**WHAT YOU WILL DO**
Rewrite the items as a numbered list, leaving out every blank line.

**Lines of data**
•••••

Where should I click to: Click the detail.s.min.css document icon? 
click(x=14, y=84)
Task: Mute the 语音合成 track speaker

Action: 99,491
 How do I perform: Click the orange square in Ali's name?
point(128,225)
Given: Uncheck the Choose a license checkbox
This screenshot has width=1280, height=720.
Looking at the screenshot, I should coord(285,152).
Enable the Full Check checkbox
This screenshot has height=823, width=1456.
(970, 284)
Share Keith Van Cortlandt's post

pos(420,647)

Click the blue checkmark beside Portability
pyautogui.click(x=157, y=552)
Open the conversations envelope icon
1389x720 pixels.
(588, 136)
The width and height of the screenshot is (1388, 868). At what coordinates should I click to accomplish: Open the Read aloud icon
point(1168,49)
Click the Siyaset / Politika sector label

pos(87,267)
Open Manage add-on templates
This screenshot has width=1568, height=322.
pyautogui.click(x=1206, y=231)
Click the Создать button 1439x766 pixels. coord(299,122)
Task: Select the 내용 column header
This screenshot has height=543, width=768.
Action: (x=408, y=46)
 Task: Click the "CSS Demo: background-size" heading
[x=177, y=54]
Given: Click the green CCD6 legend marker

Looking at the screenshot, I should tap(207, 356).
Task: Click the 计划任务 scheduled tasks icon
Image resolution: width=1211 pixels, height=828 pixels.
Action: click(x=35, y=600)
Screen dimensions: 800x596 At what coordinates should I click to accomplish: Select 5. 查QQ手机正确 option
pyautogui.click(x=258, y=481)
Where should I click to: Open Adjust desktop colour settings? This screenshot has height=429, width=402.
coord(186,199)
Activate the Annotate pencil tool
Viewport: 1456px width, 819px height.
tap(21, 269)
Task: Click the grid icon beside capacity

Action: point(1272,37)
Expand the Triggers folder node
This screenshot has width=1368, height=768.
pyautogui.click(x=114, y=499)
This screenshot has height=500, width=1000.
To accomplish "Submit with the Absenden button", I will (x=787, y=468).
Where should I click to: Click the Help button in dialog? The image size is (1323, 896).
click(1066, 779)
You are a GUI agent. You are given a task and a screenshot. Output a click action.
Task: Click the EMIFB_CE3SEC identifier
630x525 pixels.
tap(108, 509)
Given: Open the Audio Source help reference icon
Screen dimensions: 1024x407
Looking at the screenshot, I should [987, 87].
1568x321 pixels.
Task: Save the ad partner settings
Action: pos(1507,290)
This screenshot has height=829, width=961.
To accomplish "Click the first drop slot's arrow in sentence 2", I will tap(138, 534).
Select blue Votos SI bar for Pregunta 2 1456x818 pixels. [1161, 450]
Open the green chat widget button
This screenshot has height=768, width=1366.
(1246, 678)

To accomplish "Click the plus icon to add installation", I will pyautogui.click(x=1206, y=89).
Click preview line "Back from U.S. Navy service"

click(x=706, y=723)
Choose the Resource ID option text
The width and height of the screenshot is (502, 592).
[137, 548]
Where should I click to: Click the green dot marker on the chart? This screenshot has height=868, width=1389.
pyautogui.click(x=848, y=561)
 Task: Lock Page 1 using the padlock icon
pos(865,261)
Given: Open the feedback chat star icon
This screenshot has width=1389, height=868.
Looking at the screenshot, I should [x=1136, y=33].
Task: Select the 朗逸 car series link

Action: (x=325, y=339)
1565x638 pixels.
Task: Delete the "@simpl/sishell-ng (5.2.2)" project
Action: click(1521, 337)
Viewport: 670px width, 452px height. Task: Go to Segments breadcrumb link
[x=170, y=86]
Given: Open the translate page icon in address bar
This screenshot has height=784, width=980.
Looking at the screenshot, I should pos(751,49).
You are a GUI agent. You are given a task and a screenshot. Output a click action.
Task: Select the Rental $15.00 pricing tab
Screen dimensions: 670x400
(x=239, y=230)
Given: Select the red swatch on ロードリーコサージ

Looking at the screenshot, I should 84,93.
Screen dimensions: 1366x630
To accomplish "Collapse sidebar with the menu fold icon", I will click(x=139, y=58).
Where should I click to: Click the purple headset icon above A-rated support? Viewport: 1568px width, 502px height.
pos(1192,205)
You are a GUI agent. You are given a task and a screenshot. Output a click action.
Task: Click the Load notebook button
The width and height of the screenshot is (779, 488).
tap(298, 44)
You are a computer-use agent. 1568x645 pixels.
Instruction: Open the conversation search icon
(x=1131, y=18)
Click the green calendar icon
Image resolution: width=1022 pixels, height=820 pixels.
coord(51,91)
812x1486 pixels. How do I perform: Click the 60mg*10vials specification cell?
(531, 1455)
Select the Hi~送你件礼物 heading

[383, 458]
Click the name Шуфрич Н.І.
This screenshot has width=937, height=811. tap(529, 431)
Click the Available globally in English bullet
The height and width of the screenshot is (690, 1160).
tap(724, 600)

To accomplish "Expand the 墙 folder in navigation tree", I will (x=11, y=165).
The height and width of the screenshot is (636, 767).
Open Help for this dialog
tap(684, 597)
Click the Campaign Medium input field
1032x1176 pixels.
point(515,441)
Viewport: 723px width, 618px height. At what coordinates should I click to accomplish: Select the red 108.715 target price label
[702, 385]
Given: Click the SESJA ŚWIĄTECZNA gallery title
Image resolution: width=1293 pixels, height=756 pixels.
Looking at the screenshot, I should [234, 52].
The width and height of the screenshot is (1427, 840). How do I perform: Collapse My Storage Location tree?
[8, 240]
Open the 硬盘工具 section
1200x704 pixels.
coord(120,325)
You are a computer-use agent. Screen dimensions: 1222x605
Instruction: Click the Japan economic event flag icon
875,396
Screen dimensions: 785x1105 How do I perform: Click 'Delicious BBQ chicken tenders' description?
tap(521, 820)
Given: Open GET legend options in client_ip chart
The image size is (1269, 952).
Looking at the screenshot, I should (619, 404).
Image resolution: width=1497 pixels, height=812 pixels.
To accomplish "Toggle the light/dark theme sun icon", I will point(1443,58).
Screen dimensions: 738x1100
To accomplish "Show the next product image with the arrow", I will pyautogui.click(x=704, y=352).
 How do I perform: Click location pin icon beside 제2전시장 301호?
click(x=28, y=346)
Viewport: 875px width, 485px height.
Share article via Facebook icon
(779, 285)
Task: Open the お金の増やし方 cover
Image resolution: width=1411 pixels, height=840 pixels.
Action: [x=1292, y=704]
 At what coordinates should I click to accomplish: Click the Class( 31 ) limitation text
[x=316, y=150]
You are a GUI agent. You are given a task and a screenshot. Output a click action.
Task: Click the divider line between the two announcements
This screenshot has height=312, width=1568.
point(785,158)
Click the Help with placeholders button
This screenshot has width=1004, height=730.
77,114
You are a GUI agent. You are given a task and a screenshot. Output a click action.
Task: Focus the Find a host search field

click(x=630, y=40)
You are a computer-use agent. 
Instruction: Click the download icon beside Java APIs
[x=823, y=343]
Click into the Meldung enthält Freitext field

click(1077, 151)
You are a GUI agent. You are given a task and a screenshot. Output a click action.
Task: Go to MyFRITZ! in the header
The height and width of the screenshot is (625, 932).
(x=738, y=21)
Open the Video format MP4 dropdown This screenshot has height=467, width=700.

•••••

**TASK SOLUTION**
1. Where should I click to: Click the detail.s.min.css document icon? 
2. click(x=14, y=84)
3. Task: Mute the 语音合成 track speaker
4. Action: 99,491
5.  How do I perform: Click the orange square in Ali's name?
6. point(128,225)
7. Given: Uncheck the Choose a license checkbox
8. This screenshot has width=1280, height=720.
9. Looking at the screenshot, I should coord(285,152).
10. Enable the Full Check checkbox
11. This screenshot has height=823, width=1456.
12. (970, 284)
13. Share Keith Van Cortlandt's post
14. pos(420,647)
15. Click the blue checkmark beside Portability
16. pyautogui.click(x=157, y=552)
17. Open the conversations envelope icon
18. 1389x720 pixels.
19. (588, 136)
20. The width and height of the screenshot is (1388, 868). At what coordinates should I click to accomplish: Open the Read aloud icon
21. point(1168,49)
22. Click the Siyaset / Politika sector label
23. pos(87,267)
24. Open Manage add-on templates
25. This screenshot has width=1568, height=322.
26. pyautogui.click(x=1206, y=231)
27. Click the Создать button 1439x766 pixels. coord(299,122)
28. Task: Select the 내용 column header
29. This screenshot has height=543, width=768.
30. Action: (x=408, y=46)
31.  Task: Click the "CSS Demo: background-size" heading
32. [x=177, y=54]
33. Given: Click the green CCD6 legend marker
34. Looking at the screenshot, I should tap(207, 356).
35. Task: Click the 计划任务 scheduled tasks icon
36. Image resolution: width=1211 pixels, height=828 pixels.
37. Action: click(x=35, y=600)
38. Screen dimensions: 800x596 At what coordinates should I click to accomplish: Select 5. 查QQ手机正确 option
39. pyautogui.click(x=258, y=481)
40. Where should I click to: Open Adjust desktop colour settings? This screenshot has height=429, width=402.
41. coord(186,199)
42. Activate the Annotate pencil tool
43. Viewport: 1456px width, 819px height.
44. tap(21, 269)
45. Task: Click the grid icon beside capacity
46. Action: point(1272,37)
47. Expand the Triggers folder node
48. This screenshot has width=1368, height=768.
49. pyautogui.click(x=114, y=499)
50. This screenshot has height=500, width=1000.
51. To accomplish "Submit with the Absenden button", I will (x=787, y=468).
52. Where should I click to: Click the Help button in dialog? The image size is (1323, 896).
53. click(1066, 779)
54. You are a GUI agent. You are given a task and a screenshot. Output a click action.
55. Task: Click the EMIFB_CE3SEC identifier
56. 630x525 pixels.
57. tap(108, 509)
58. Given: Open the Audio Source help reference icon
59. Screen dimensions: 1024x407
60. Looking at the screenshot, I should [987, 87].
61. 1568x321 pixels.
62. Task: Save the ad partner settings
63. Action: pos(1507,290)
64. This screenshot has height=829, width=961.
65. To accomplish "Click the first drop slot's arrow in sentence 2", I will tap(138, 534).
66. Select blue Votos SI bar for Pregunta 2 1456x818 pixels. [1161, 450]
67. Open the green chat widget button
68. This screenshot has height=768, width=1366.
69. (1246, 678)
70. To accomplish "Click the plus icon to add installation", I will pyautogui.click(x=1206, y=89).
71. Click preview line "Back from U.S. Navy service"
72. click(x=706, y=723)
73. Choose the Resource ID option text
74. The width and height of the screenshot is (502, 592).
75. [137, 548]
76. Where should I click to: Click the green dot marker on the chart? This screenshot has height=868, width=1389.
77. pyautogui.click(x=848, y=561)
78.  Task: Lock Page 1 using the padlock icon
79. pos(865,261)
80. Given: Open the feedback chat star icon
81. This screenshot has width=1389, height=868.
82. Looking at the screenshot, I should [x=1136, y=33].
83. Task: Select the 朗逸 car series link
84. Action: (x=325, y=339)
85. 1565x638 pixels.
86. Task: Delete the "@simpl/sishell-ng (5.2.2)" project
87. Action: click(1521, 337)
88. Viewport: 670px width, 452px height. Task: Go to Segments breadcrumb link
89. [x=170, y=86]
90. Given: Open the translate page icon in address bar
91. This screenshot has height=784, width=980.
92. Looking at the screenshot, I should pos(751,49).
93. You are a GUI agent. You are given a task and a screenshot. Output a click action.
94. Task: Select the Rental $15.00 pricing tab
95. Screen dimensions: 670x400
96. (x=239, y=230)
97. Given: Select the red swatch on ロードリーコサージ
98. Looking at the screenshot, I should 84,93.
99. Screen dimensions: 1366x630
100. To accomplish "Collapse sidebar with the menu fold icon", I will click(x=139, y=58).
101. Where should I click to: Click the purple headset icon above A-rated support? Viewport: 1568px width, 502px height.
102. pos(1192,205)
103. You are a GUI agent. You are given a task and a screenshot. Output a click action.
104. Task: Click the Load notebook button
105. The width and height of the screenshot is (779, 488).
106. tap(298, 44)
107. You are a computer-use agent. 1568x645 pixels.
108. Instruction: Open the conversation search icon
109. (x=1131, y=18)
110. Click the green calendar icon
111. Image resolution: width=1022 pixels, height=820 pixels.
112. coord(51,91)
113. 812x1486 pixels. How do I perform: Click the 60mg*10vials specification cell?
114. (531, 1455)
115. Select the Hi~送你件礼物 heading
116. [383, 458]
117. Click the name Шуфрич Н.І.
118. This screenshot has width=937, height=811. tap(529, 431)
119. Click the Available globally in English bullet
120. The height and width of the screenshot is (690, 1160).
121. tap(724, 600)
122. To accomplish "Expand the 墙 folder in navigation tree", I will (x=11, y=165).
123. The height and width of the screenshot is (636, 767).
124. Open Help for this dialog
125. tap(684, 597)
126. Click the Campaign Medium input field
127. 1032x1176 pixels.
128. point(515,441)
129. Viewport: 723px width, 618px height. At what coordinates should I click to accomplish: Select the red 108.715 target price label
130. [702, 385]
131. Given: Click the SESJA ŚWIĄTECZNA gallery title
132. Image resolution: width=1293 pixels, height=756 pixels.
133. Looking at the screenshot, I should [234, 52].
134. The width and height of the screenshot is (1427, 840). How do I perform: Collapse My Storage Location tree?
135. [8, 240]
136. Open the 硬盘工具 section
137. 1200x704 pixels.
138. coord(120,325)
139. You are a computer-use agent. Screen dimensions: 1222x605
140. Instruction: Click the Japan economic event flag icon
141. 875,396
142. Screen dimensions: 785x1105 How do I perform: Click 'Delicious BBQ chicken tenders' description?
143. tap(521, 820)
144. Given: Open GET legend options in client_ip chart
145. The image size is (1269, 952).
146. Looking at the screenshot, I should (619, 404).
147. Image resolution: width=1497 pixels, height=812 pixels.
148. To accomplish "Toggle the light/dark theme sun icon", I will point(1443,58).
149. Screen dimensions: 738x1100
150. To accomplish "Show the next product image with the arrow", I will pyautogui.click(x=704, y=352).
151.  How do I perform: Click location pin icon beside 제2전시장 301호?
152. click(x=28, y=346)
153. Viewport: 875px width, 485px height.
154. Share article via Facebook icon
155. (779, 285)
156. Task: Open the お金の増やし方 cover
157. Image resolution: width=1411 pixels, height=840 pixels.
158. Action: [x=1292, y=704]
159.  At what coordinates should I click to accomplish: Click the Class( 31 ) limitation text
160. [x=316, y=150]
161. You are a GUI agent. You are given a task and a screenshot. Output a click action.
162. Task: Click the divider line between the two announcements
163. This screenshot has height=312, width=1568.
164. point(785,158)
165. Click the Help with placeholders button
166. This screenshot has width=1004, height=730.
167. 77,114
168. You are a GUI agent. You are given a task and a screenshot. Output a click action.
169. Task: Focus the Find a host search field
170. click(x=630, y=40)
171. You are a computer-use agent. 
172. Instruction: Click the download icon beside Java APIs
173. [x=823, y=343]
174. Click into the Meldung enthält Freitext field
175. click(1077, 151)
176. You are a GUI agent. You are given a task and a screenshot. Output a click action.
177. Task: Go to MyFRITZ! in the header
178. The height and width of the screenshot is (625, 932).
179. (x=738, y=21)
180. Open the Video format MP4 dropdown This screenshot has height=467, width=700.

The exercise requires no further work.